Vitamin B-12 must first be liberated from foods through the actions of gastric acid, which is secreted by parietal cells in your stomach lining. Once freed, B-12 is quickly bound by R proteins -- another product of the cells lining your stomach -- which transport vitamin B-12 into your small intestine. Pancreatic enzymes in the upper part of your small intestine cleave R proteins from vitamin B-12, which is immediately recaptured by intrinsic factor, yet another protein secreted by your gastric parietal cells. The intrinsic factor-B12 complex, or IF-B12, is eventually absorbed when it binds to special receptors in the lower end of your small intestine.
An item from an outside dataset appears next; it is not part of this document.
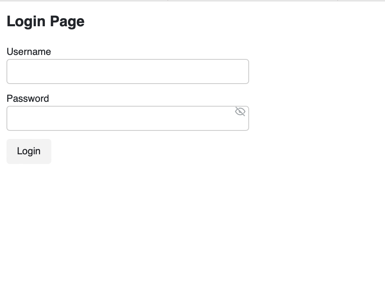Toggle password visibility eye icon
The height and width of the screenshot is (294, 385).
[240, 111]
A number of intestinal problems can interrupt vitamin B-12 processing and prevent its absorption into your bloodstream. If your stomach stops producing acid or intrinsic factor -- common occurrences in older people, in people taking certain ulcer medications and in a condition called pernicious anemia -- vitamin B-12 is not efficiently liberated from your foods or absorbed through your lower intestine. Other conditions, such as Crohn's disease and celiac disease, interfere with the uptake of IF-B12. The January 2011 issue of "The New England Journal of Medicine" describes genetic disorders that alter the IF-B12 receptors in your intestinal wall and prevent B-12 absorption.